O Globo
Peço licença aos leitores deste espaço para
fazer uma pausa nas análises da política e da economia para render uma
homenagem. Nós, jornalistas, somos bichos por vezes arrogantes, sabe-tudo
demais, para reverenciar aqueles e aquelas que vieram antes de nós abrindo
portas, roçando o caminho, ensinando o riscado. E ontem nós perdemos, o Brasil
perdeu, uma dessas jornalistas que foram guias de muitas gerações, inclusive da
minha.
Cheguei a Brasília aos 26 anos, já com
quatro anos de cobertura de política na bagagem, mas crua de tudo. Já naquela
época, 1999, os grandes nomes da análise política eram de mulheres: Dora
Kramer, Eliane Cantanhêde, Tereza Cruvinel, Helena Chagas e ela, Cristiana
Lôbo.
Eu olhava para aquelas grandes damas do jornalismo político, cujos nomes e fotos encimavam as principais colunas dos jornais, e as achava inalcançáveis.
E, das muitas coisas que trabalhar em
Brasília ensina, uma é que lá está todo mundo ralando no dia a dia do
Congresso, nos quebra-queixos no Planalto, fazendo portaria em ministérios,
levando chá de cadeira em gabinetes.
Em todos esses espaços, Cristiana
sobressaía com seu humor irreverente, sua crítica ácida aos poderosos, sua
análise arguta e rápida e, em igual medida, sua generosidade genuína com os
colegas mais jovens, recém-chegados ou que ela mal conhecia.
Essa não é uma qualidade abundante no
jornalismo, ou ao menos não era nas redações eminentemente masculinas,
competitivas e dominadas pela cultura do grito como exercício de poder de onde
eu vinha, em São Paulo.
O aprendizado que tive com a Cris e com
essas outras mulheres — sobretudo com uma delas, Renata Lo Prete, minha chefe,
mentora e depois, hoje e para sempre irmã — foi a tradução na prática de uma
palavra cujo significado demorei a absorver: sororidade.
Cristiana, ao ser precursora da análise
política na televisão já depois dos 40 anos, quebrou muitas barreiras ao mesmo
tempo. A primeira, de gênero. Se, no jornalismo impresso, as mulheres já davam
a letra, como eu disse, na TV os espaços ainda eram fechados à opinião
feminina, principalmente num tema espinhoso como a política.

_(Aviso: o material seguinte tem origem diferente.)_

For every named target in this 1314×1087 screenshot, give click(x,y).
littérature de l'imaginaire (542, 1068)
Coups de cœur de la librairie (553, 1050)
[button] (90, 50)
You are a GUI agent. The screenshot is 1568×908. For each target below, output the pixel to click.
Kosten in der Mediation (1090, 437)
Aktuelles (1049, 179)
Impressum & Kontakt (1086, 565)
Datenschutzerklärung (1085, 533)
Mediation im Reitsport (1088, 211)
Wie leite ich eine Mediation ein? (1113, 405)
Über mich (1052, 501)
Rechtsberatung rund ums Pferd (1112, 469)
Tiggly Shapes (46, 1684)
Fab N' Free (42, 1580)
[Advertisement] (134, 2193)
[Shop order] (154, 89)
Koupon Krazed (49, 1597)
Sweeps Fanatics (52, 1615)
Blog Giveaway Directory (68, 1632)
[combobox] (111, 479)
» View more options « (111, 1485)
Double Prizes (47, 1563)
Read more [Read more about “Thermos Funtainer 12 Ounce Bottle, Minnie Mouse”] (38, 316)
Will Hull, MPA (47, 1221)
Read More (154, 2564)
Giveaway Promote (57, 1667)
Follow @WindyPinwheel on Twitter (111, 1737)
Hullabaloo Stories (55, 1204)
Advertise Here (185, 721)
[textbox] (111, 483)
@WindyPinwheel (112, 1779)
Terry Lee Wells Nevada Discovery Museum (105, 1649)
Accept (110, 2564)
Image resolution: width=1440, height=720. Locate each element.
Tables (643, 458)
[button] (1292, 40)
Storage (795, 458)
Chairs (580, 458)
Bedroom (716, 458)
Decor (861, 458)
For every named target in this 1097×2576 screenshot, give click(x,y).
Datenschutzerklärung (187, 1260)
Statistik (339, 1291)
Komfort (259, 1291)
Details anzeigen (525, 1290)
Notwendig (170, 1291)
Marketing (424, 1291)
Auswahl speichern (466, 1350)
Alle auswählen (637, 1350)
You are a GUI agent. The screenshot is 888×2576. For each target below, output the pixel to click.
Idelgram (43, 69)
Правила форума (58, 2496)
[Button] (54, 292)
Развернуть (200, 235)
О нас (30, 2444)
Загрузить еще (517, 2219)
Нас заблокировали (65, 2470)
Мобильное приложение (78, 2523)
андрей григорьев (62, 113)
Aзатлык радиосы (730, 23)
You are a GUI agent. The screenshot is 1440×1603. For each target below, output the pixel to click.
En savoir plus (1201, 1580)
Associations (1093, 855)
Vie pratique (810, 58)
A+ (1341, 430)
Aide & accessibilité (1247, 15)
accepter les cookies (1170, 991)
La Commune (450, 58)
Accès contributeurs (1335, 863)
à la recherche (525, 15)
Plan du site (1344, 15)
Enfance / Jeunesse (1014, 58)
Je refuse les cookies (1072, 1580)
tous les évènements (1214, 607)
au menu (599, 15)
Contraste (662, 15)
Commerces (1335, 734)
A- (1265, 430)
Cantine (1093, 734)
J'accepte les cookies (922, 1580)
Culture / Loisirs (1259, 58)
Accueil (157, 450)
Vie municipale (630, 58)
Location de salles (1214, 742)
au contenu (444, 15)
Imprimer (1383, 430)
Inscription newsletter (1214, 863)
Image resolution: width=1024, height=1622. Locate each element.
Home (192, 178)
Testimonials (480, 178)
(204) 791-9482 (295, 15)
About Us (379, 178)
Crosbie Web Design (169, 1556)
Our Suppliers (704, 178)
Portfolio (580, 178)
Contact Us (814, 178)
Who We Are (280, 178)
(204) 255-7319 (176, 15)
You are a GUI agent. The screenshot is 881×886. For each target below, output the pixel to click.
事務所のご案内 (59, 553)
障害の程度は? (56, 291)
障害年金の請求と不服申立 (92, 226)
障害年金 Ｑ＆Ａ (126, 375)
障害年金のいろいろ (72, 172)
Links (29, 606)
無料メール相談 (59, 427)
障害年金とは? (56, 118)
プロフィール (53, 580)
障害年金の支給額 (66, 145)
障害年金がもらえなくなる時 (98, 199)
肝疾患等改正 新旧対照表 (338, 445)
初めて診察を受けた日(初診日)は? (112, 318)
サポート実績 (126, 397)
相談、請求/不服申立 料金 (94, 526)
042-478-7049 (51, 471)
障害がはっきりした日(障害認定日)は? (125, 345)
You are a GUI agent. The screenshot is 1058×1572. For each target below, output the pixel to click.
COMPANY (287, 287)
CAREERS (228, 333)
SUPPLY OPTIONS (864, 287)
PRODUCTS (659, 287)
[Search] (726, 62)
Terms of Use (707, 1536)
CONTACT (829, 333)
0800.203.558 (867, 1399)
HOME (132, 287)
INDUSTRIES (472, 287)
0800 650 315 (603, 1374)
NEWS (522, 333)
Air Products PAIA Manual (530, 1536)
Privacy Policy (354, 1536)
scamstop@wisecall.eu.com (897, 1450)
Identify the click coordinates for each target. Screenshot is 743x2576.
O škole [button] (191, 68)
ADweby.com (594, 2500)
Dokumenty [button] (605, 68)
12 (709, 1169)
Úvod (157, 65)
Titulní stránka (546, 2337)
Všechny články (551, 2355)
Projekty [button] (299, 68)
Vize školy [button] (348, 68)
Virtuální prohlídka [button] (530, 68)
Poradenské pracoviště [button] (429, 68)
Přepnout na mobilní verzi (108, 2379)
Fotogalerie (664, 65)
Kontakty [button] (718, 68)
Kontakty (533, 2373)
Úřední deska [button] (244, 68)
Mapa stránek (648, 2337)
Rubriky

Outra barreira foi a do etarismo. Hoje não
é incomum que jornalistas que fizeram sua carreira escrevendo sejam convocadas
para a frente da tela depois dos 40, mas isso foi revolucionário nos anos 1990,
e todas nós, que chegamos depois, devemos muito a ela, Míriam Leitão e outras
pioneiras.
A aridez, a pressa e o ódio reinantes no
ambiente virtual, onde estrategicamente a imprensa foi escolhida pelos políticos,
e mais acentuadamente pelo bolsonarismo, como inimiga pública número um,
impedem que mostremos ao leitor, espectador e ouvinte que somos de carne e
osso.
Assim como em qualquer ramo da atividade
humana, também o jornalismo é feito a partir do trabalho de geração após
geração, cada uma com seus desafios, suas características e, sobretudo, seu
legado para as próximas.
Se somos muito pródigos em apontar tendências
na política, na economia e nas artes, em cobrir fatos que se tornarão
históricos dali a alguns anos e em destacar profissionais de relevo em
múltiplas atividades, ainda somos muito tímidos, por vezes pouco generosos, em
contar a história dos homens e mulheres que constroem o edifício da imprensa
brasileira.
A morte prematura da Cristiana deixou muito
clara a importância que ela teve nessa construção. Perdemos uma referência e
uma incentivadora do nosso trabalho.
Homenagear quem veio antes de nós é um reconhecimento
de que não seríamos quem somos se não tivéssemos tido pessoas a nos pegar pela
mão. Essa é uma lição que procuro pôr em prática dia a dia no meu trabalho. E
esta coluna é um agradecimento a ela, que fará tanta falta, e a todos esses
homens e mulheres que me estenderam a mão.